• **PROBLEM STATEMENT**: Look for the word "agent". Copy every line of the listing where it occurs.

• **RECORDS SUPPLIED**:
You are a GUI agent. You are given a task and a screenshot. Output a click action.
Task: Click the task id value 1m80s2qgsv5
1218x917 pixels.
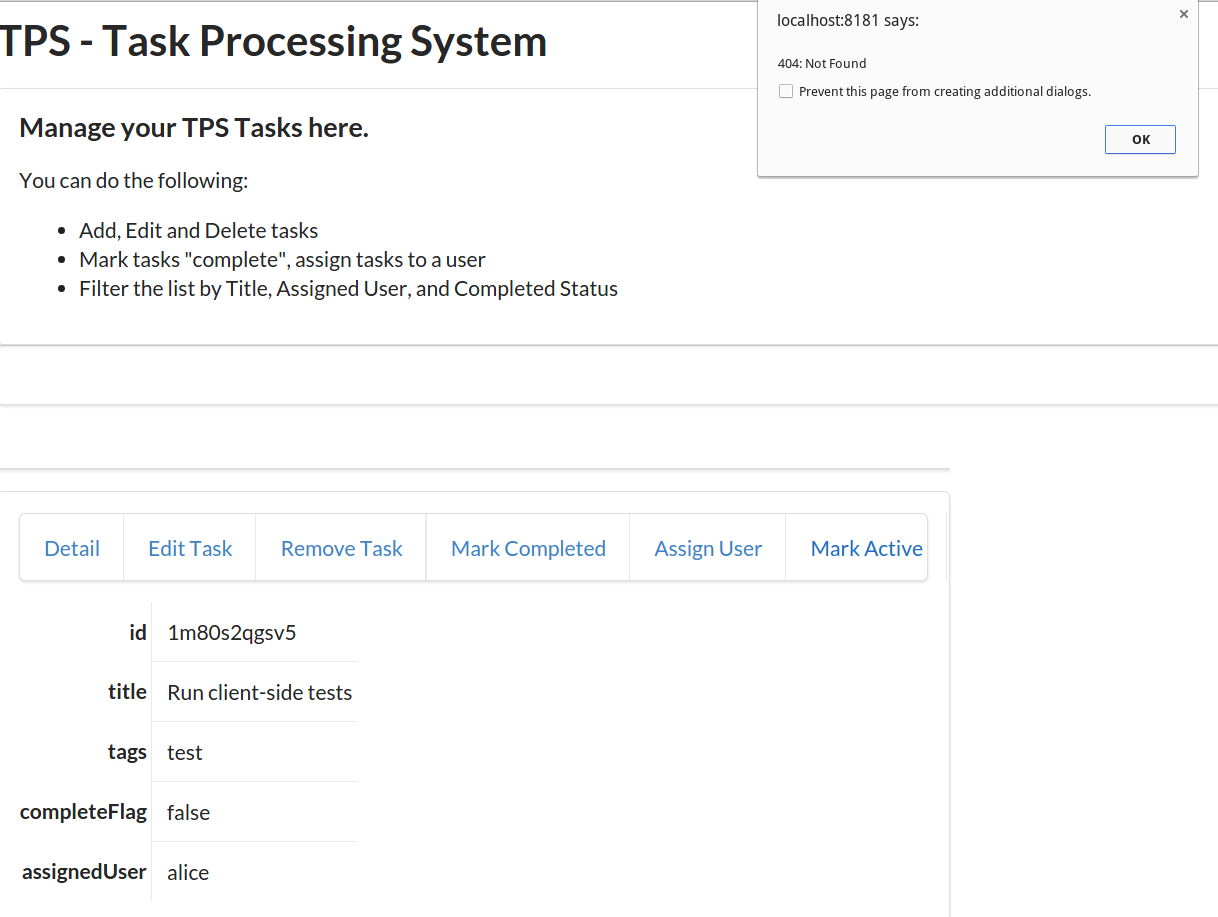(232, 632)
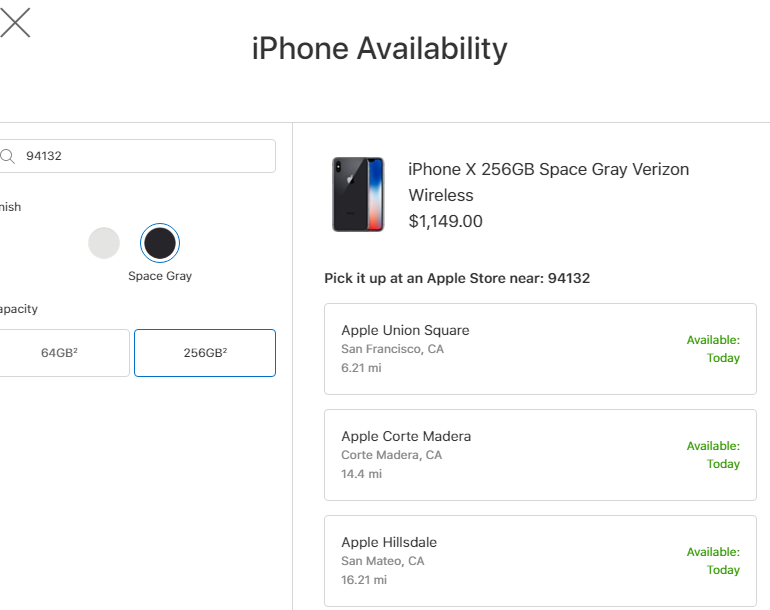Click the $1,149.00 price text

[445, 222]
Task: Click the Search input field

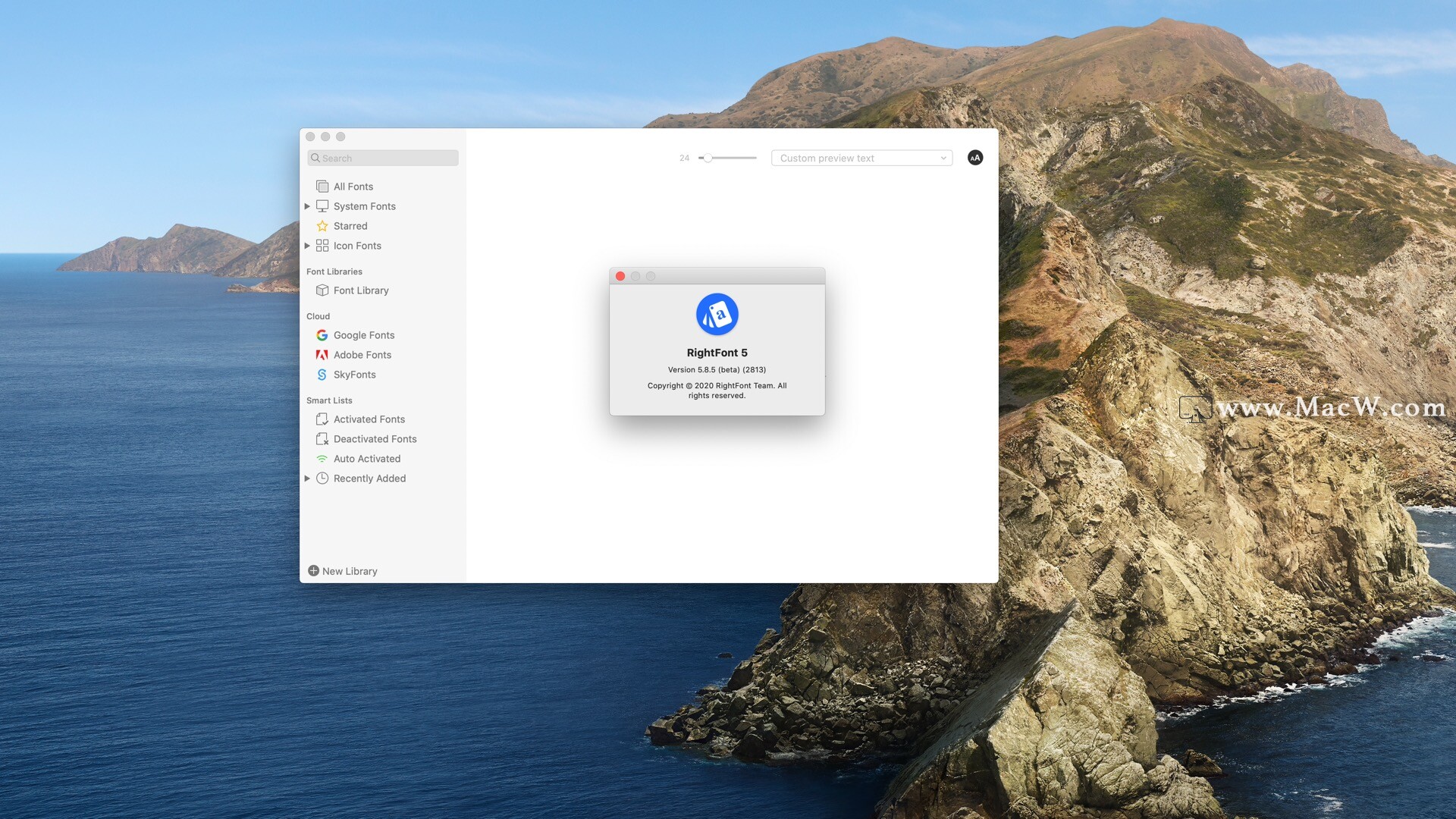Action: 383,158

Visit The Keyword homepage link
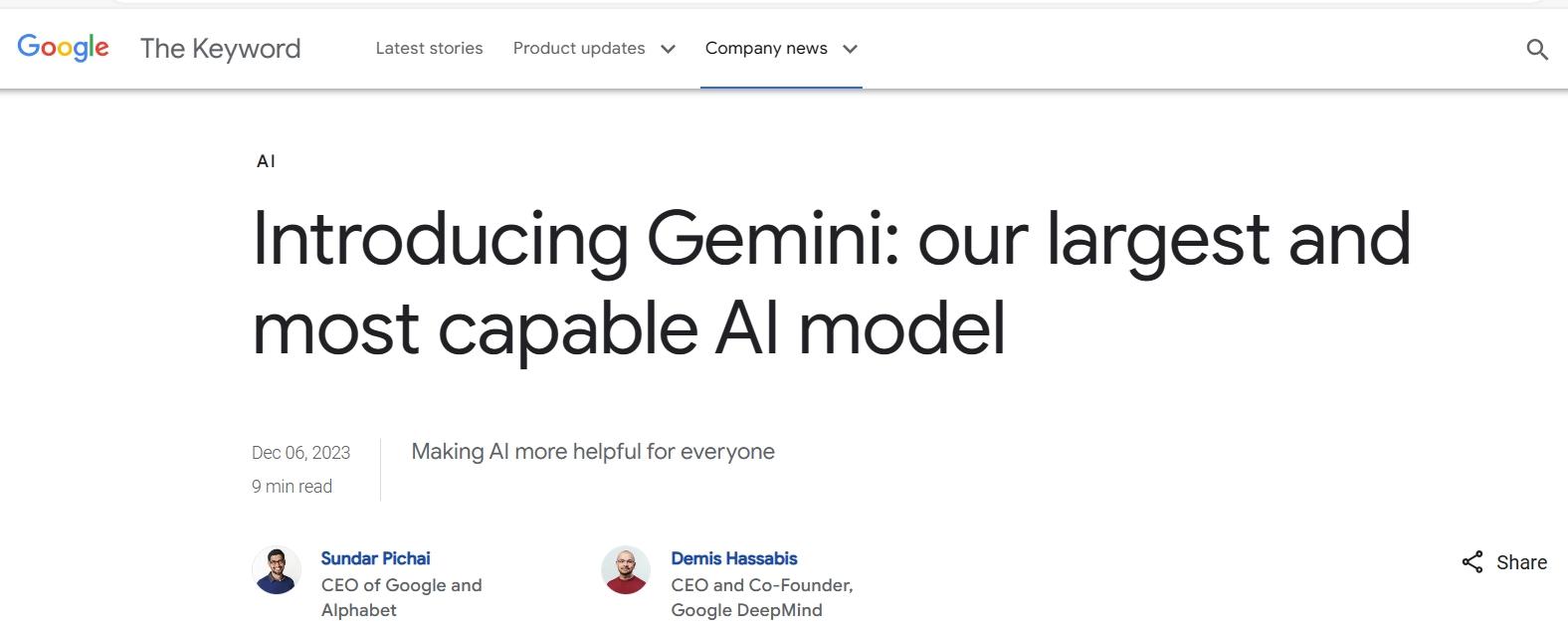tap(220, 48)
* * *
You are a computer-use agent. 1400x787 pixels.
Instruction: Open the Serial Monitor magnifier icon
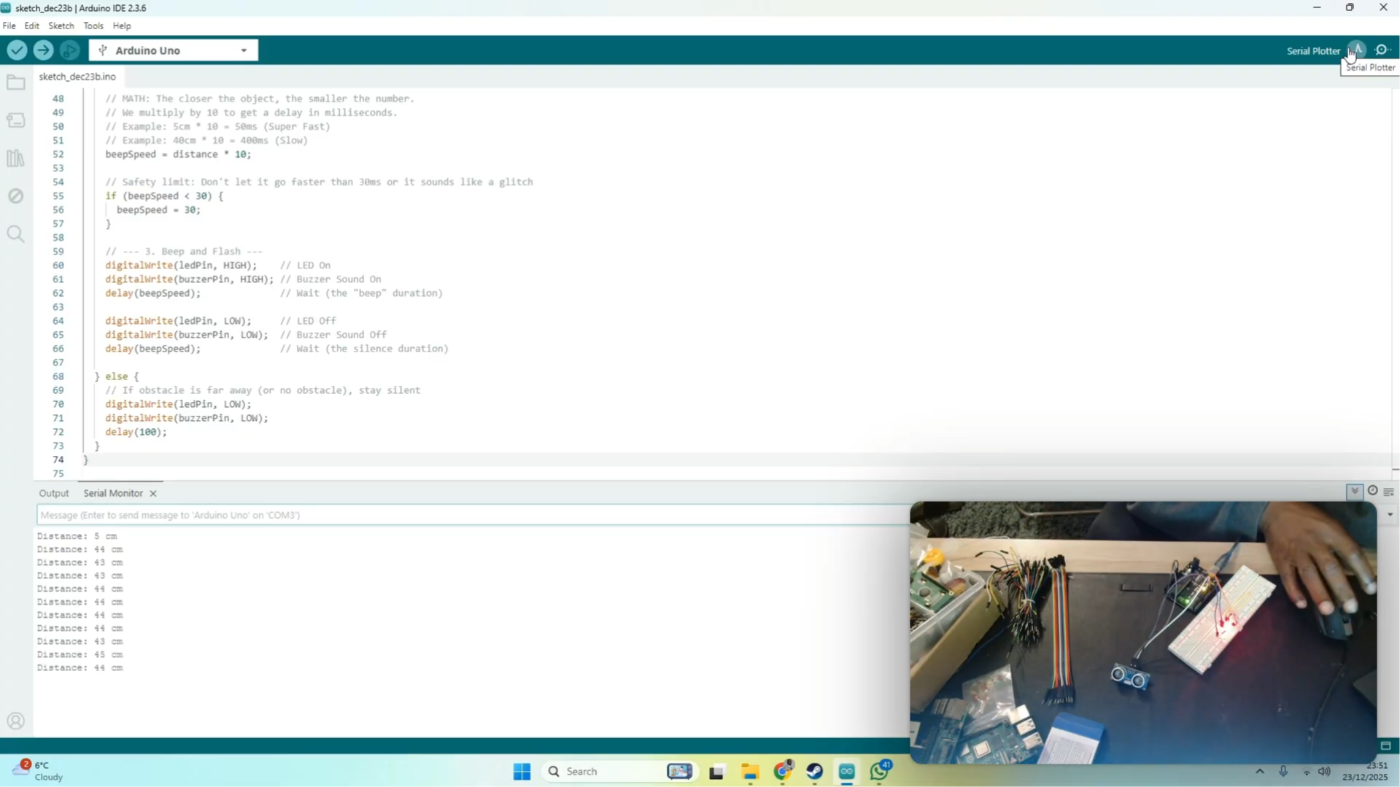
==
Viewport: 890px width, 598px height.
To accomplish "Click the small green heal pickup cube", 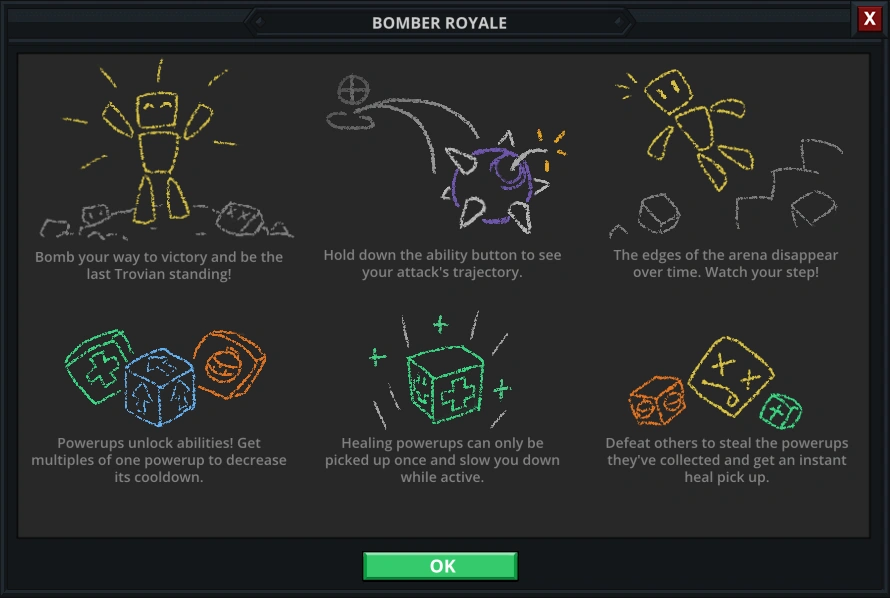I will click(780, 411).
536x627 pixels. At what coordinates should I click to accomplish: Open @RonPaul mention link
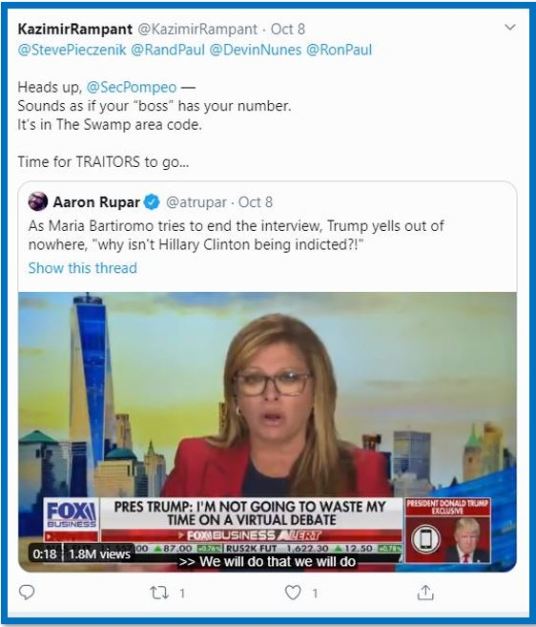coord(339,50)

• **WORKED SOLUTION**:
You are a GUI agent. You are given a task and a screenshot. Output a click action.
You are a computer-use agent. 1400x787 pixels.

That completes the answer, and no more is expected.